(Beginning of Information)

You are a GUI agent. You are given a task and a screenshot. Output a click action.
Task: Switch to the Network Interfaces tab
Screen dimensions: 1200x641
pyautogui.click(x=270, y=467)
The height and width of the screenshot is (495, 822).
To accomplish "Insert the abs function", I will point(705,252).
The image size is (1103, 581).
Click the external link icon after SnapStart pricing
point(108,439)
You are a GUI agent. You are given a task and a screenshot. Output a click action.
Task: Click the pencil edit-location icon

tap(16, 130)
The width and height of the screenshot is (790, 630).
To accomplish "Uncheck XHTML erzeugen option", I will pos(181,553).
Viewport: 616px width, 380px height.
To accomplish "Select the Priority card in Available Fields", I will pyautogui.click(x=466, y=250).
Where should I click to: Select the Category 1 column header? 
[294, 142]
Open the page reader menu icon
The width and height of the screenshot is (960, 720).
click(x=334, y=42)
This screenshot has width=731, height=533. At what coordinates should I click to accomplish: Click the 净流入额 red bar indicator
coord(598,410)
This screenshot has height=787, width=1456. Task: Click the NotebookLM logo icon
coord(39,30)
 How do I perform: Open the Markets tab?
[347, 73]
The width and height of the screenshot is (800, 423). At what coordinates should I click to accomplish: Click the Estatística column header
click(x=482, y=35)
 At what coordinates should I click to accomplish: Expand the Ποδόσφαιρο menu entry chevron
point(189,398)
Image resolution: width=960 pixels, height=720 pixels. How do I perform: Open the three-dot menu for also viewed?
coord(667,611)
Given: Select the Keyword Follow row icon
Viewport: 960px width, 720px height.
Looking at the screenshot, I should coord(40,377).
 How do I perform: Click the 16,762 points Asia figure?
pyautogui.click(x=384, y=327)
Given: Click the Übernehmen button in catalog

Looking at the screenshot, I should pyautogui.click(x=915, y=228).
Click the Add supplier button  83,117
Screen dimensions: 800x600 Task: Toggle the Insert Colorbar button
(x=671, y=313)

(End of Information)

Exercise
Nothing but the lines from the start of the data through the line holding "The image size is (1103, 581)." should be restated, and each one exactly.

Expected output
You are a GUI agent. You are given a task and a screenshot. Output a click action.
Task: Switch to the Network Interfaces tab
Screen dimensions: 1200x641
pyautogui.click(x=270, y=467)
The height and width of the screenshot is (495, 822).
To accomplish "Insert the abs function", I will point(705,252).
The image size is (1103, 581).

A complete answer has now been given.